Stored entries
· · · · ·
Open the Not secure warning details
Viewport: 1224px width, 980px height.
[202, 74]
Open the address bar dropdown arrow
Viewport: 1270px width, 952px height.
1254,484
· · · · ·
**Challenge**
Convert every line of the material above into a Markdown table, omitting blank lines, with a "Row" column for the row number and a "Line text" column for the line itself.

**Output below**
| Row | Line text |
|---|---|
| 1 | Open the Not secure warning details |
| 2 | Viewport: 1224px width, 980px height. |
| 3 | [202, 74] |
| 4 | Open the address bar dropdown arrow |
| 5 | Viewport: 1270px width, 952px height. |
| 6 | 1254,484 |